Ben Anderson wrote:
What is it about casting of pointers that is bad? Is it de-referencing
pointers to un-aligned data elements?
Correct.
Generally speaking, if you have to cast a pointer then you must have lied to the
compiler at some point about what the object in question actually is. That's
almost always a bad idea, particularly so when writing portable code. Better to
clearly convey to the compiler what's going on, and let it and the rules of C
work to your advantage.
I don't mean to say that casting of any type in general is good. I am
just trying to get a firm grasp on what the issues are.
If you cast a char* to an int*, then you risk problems on machines where the
alignment restrictions are different for the two data types. x86 doesn't care,
so if your char wasn't word-aligned then when you dereference the casted pointer
to int, nothing bad happens. On ARM, however, you get an exception (*).
* - except on some of the newest ARM cores, apparently. I avoid the problem so
that I don't have to care which core I'm running on!
These kinds of problems can be nasty to test for, because they seem to travel
along with dynamically-allocated data structures, buffers, etc. that are very
sensitive to system state. So you might make several passes over the same code
successfully before the !kaboom! happens. Better to prove the code right by
inspection beforehand, which is only possible if you follow C's rules carefully.

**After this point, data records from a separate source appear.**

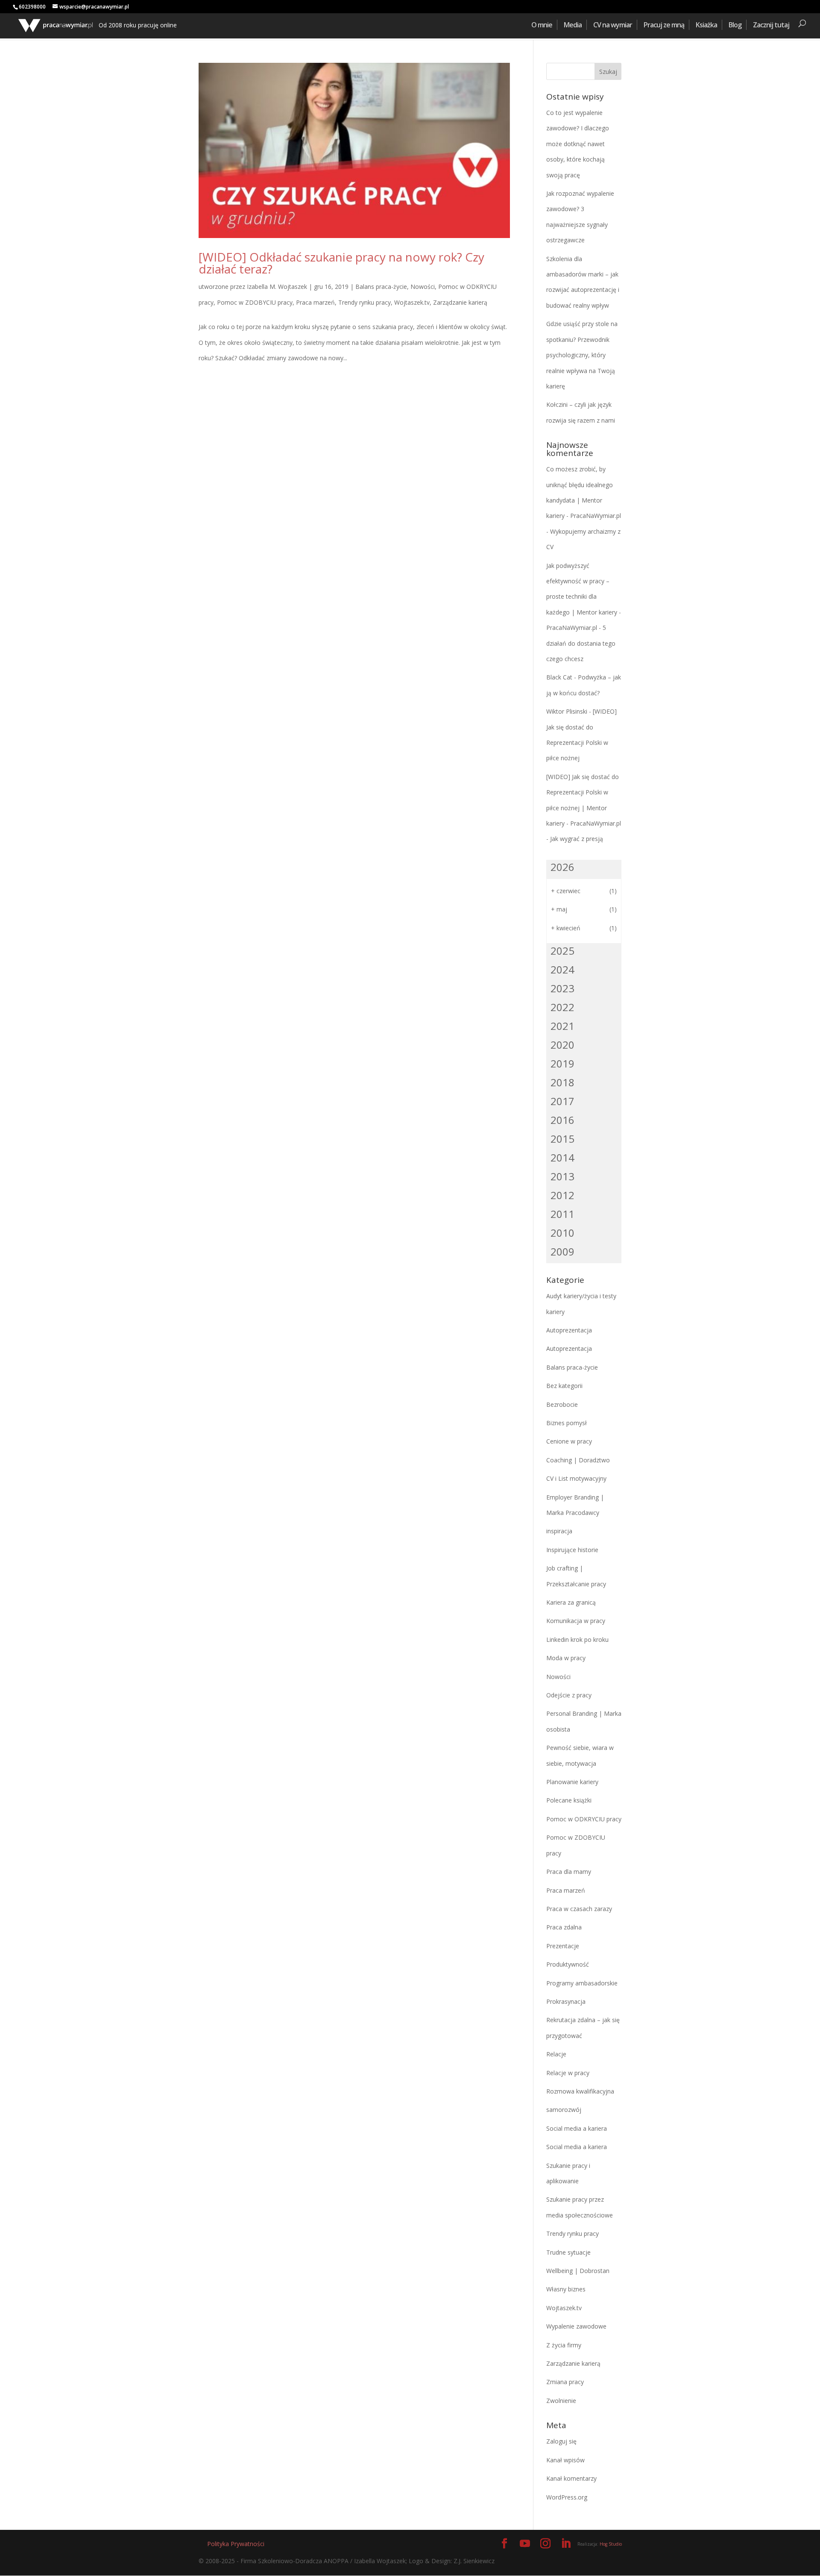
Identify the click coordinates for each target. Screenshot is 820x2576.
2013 (562, 1176)
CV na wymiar (612, 25)
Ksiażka (706, 25)
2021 (562, 1026)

I looked through some of Dan Saks articles and in one he does mention
caution against casting of pointers but no real details.
I still having hard time finding this info via google. So if anyone
knows of some site that goes through the alignment/pointer issue with
possibly some examples let me know. It would be much appreciated.
Just don't cast pointers, and you should be fine. Here's a bad one I see from
time to time:
int i;
char *ibuf = (char*)&i;
char a, b, c, d;
/* break apart i into its four bytes */
a = ibuf[0];
b = ibuf[1];
c = ibuf[2];
d = ibuf[3];
The values of a, b, c, and d will be different on x86 vs. ARM. Ditto if you go
the opposite way:
char cbuf[sizeof(int)];
int i;
i = cbuf[0];
i = (i << 8) + cbuf[1];
i = (i << 8) + cbuf[2];
i = (i << 8) + cbuf[3];
This code is actually portable if you load up cbuf the right way each time,
regardless of the endianness of the machine (which can be tricky). BUT, you
will still get different values for i if char's are signed on one machine but
unsigned on another. BUT BUT, you won't see the problem until the
most-significant bit of a byte in cbuf is set.
The two above examples aren't casts per-se, but they are definitely
representation transformations of the same type that casts cause. So I lump
them together.
Just watch out for stuff like that. You tend to know when you're in risky
territory, because the code starts to look very much like the above.
b.g.